In 1973, the Château de Versailles hosted one of the events rightly remembered as one of the milestones of recent history of fashion. Known as the ‘Battle of Versailles’, it was a fashion show which saw opposed five well-established French fashion houses and five new recruits who were dictating style directions on the other side of the Atlantic. The French maisons were Pierre Cardin, Emanuel Ungaro, Christian Dior, Hubert de Givenchy and Yves Saint Laurent, opposed by Oscar de la Renta, Stephen Burrows, Bill Blass, Anne Klein and Halston. The show took the shape of a competition, whose main merit was to underline, once for all, the distinctive ideas at the basis of design in Paris and in the US, respectively.

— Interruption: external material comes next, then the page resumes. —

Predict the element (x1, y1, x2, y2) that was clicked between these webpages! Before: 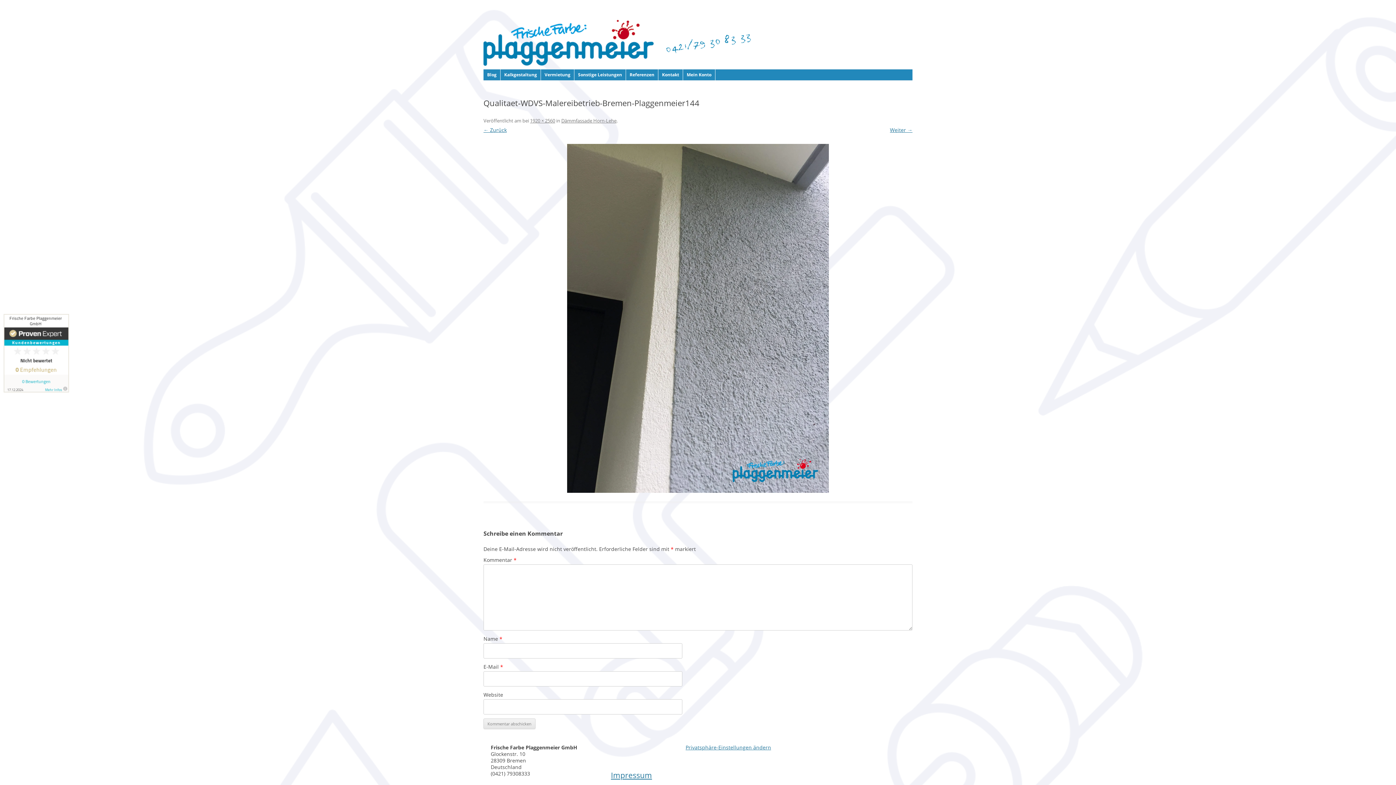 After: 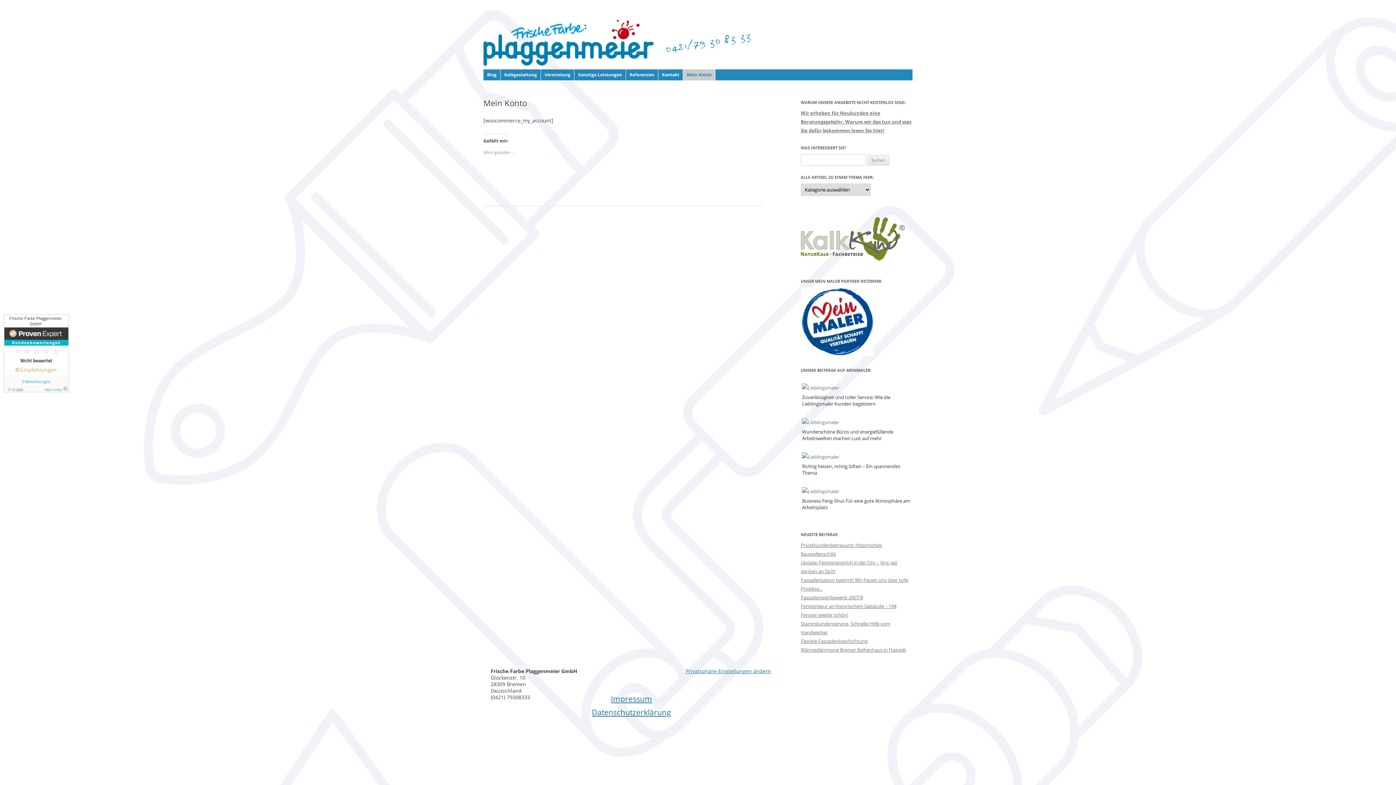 Action: label: Mein Konto bbox: (683, 69, 715, 80)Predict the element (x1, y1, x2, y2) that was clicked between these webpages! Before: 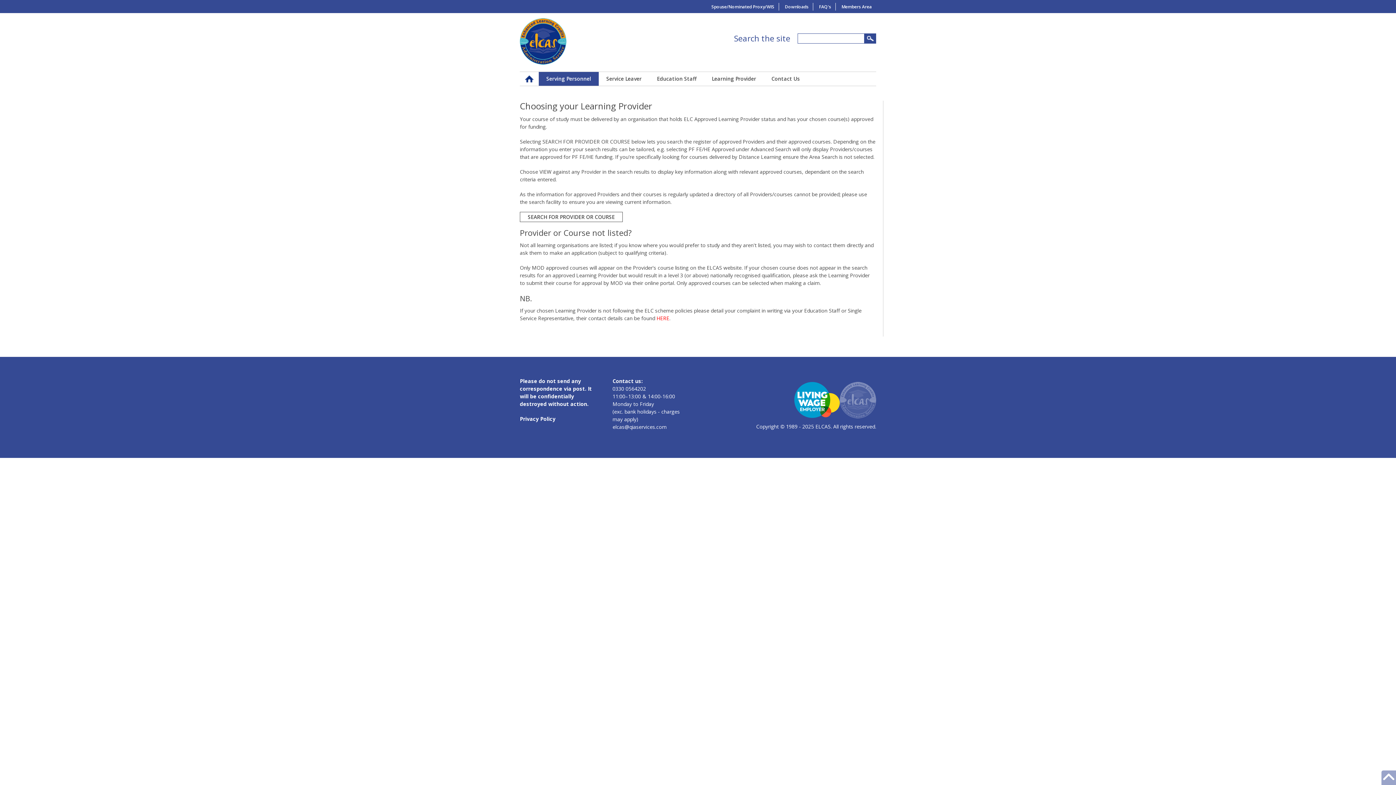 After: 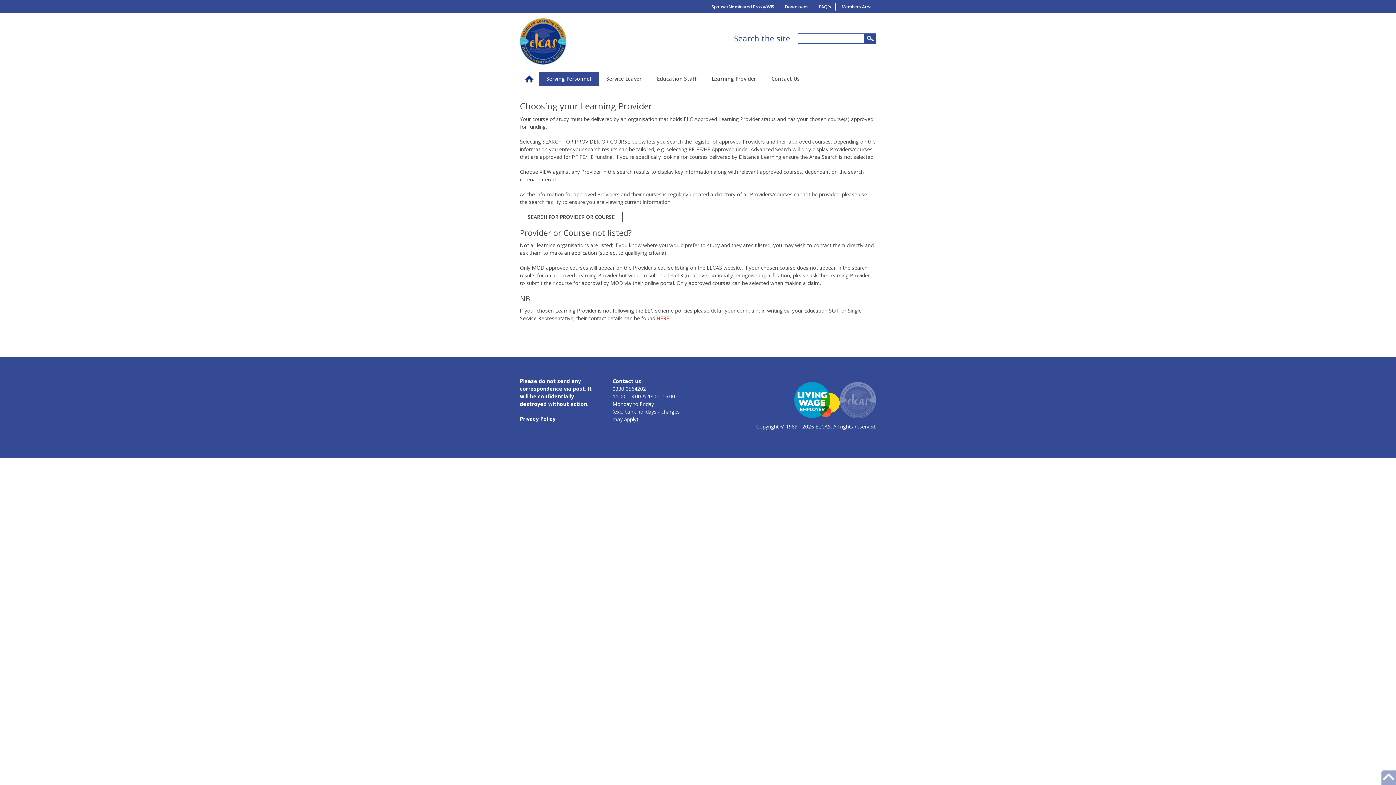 Action: bbox: (612, 423, 666, 430) label: elcas@qiaservices.com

The exhibition now on stage at FIT seems to be a reprise of one of the five direct confrontations which took place during 1973, the one which saw Halston and Yves Saint Laurent directly opposed one to the other. Curated by Patricia Mears and Emma McClendon, Yves Saint Laurent + Halston: Fashioning the 70s runs through the iconic creations of both designers, focusing on differences and similarities in vision, path and outputs and trying to extend the discourse around the 70s, a period for so long set aside and which is coming again to the fore in the latest collections seen on the runways.

The exhibition holds about 80 ensembles and 20 accessories, all of them selected from the FIT’s archive, and is thematically subdivided into three areas: menswear, exoticism and historicism. The isolation of these three themes is useful to analyse the different approaches to common inspirations and shared imaginaries, which led to the delineation of two precise aesthetics. While the clothes shown can be confused or wrongly-attributed at a first glance, a thorough observation of them in comparison highlights the diverse sensibilities for forms, constructions and above all details, which carry the mark of the environment in which the two designers lived and worked. This juxtaposition of messages colonises the set – and the atmosphere – of the exhibition, which becomes in this way a territory somehow hybrid: between the stroboscopic lights of Studio 54 and the gipsy-esque attitude of bohemian Rive Gauche.

It is an occasion to reflect not only upon the work of the two designers, who still dominate the idea of the 70s we have nowadays, but also on the territorial characterisation of fashion itself; Halston’s tan ultrasuede shirt dress and YSL’s Safari Jacket are blatant examples of two dissimilar ways to read and interpret history and sources in general: the first epitomises a predilection for clean lines and basic, extremely easy design, while the second is synonymous with a more solid relationship with inspirations, which always win over commerciality. Two strong and overt directions, which can still be found in the collections showing in the two fashion strongholds: Paris with its eccentric chic and rampant and pragmatic New York. Nevertheless, the title of the exhibition, with that little plus between the two big names, proposes an addition more than an opposition; maybe suggesting that, while discussing the fashion of today, we should stop thinking about the place itself and restart from the basis – in other words, from design itself.